» **Exercise description**: From the line that contains "You are a GUI" to the last line of the entries, write each line out exactly; include both ends and nothing else.

» **Available data**:
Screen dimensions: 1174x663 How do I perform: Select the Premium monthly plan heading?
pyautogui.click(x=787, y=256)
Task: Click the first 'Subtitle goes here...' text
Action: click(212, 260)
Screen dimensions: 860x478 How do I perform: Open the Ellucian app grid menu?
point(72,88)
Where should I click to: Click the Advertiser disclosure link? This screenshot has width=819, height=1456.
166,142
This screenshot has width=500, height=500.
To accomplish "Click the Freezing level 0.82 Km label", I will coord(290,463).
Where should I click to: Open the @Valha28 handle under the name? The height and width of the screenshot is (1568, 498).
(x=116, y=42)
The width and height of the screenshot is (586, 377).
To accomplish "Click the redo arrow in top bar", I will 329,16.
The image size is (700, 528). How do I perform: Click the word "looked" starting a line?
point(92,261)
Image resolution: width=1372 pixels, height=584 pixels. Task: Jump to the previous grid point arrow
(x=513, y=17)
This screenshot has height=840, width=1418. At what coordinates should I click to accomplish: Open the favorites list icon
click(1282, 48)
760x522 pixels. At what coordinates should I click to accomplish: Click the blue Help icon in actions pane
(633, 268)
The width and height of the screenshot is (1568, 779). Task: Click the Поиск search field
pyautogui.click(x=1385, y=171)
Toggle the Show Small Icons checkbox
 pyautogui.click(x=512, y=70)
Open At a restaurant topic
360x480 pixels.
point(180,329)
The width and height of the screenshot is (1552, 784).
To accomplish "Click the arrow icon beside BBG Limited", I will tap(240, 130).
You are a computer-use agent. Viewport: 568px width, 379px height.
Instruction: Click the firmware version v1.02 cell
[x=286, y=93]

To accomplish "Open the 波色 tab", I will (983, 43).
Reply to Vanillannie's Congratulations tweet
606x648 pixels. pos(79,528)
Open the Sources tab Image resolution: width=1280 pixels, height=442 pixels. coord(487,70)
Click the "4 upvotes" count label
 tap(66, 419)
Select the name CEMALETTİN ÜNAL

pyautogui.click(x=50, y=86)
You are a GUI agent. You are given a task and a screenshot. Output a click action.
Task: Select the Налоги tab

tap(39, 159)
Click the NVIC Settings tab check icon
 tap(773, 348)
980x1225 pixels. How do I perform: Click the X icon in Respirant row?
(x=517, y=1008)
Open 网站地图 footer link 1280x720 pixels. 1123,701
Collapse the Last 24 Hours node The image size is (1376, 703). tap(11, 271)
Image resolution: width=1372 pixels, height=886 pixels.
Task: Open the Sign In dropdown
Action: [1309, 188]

» **Response area**:
You are a GUI agent. You are given a task and a screenshot. Output a click action.
Task: Select the Налоги tab

tap(39, 159)
Click the NVIC Settings tab check icon
 tap(773, 348)
980x1225 pixels. How do I perform: Click the X icon in Respirant row?
(x=517, y=1008)
Open 网站地图 footer link 1280x720 pixels. 1123,701
Collapse the Last 24 Hours node The image size is (1376, 703). tap(11, 271)
Image resolution: width=1372 pixels, height=886 pixels.
Task: Open the Sign In dropdown
Action: [1309, 188]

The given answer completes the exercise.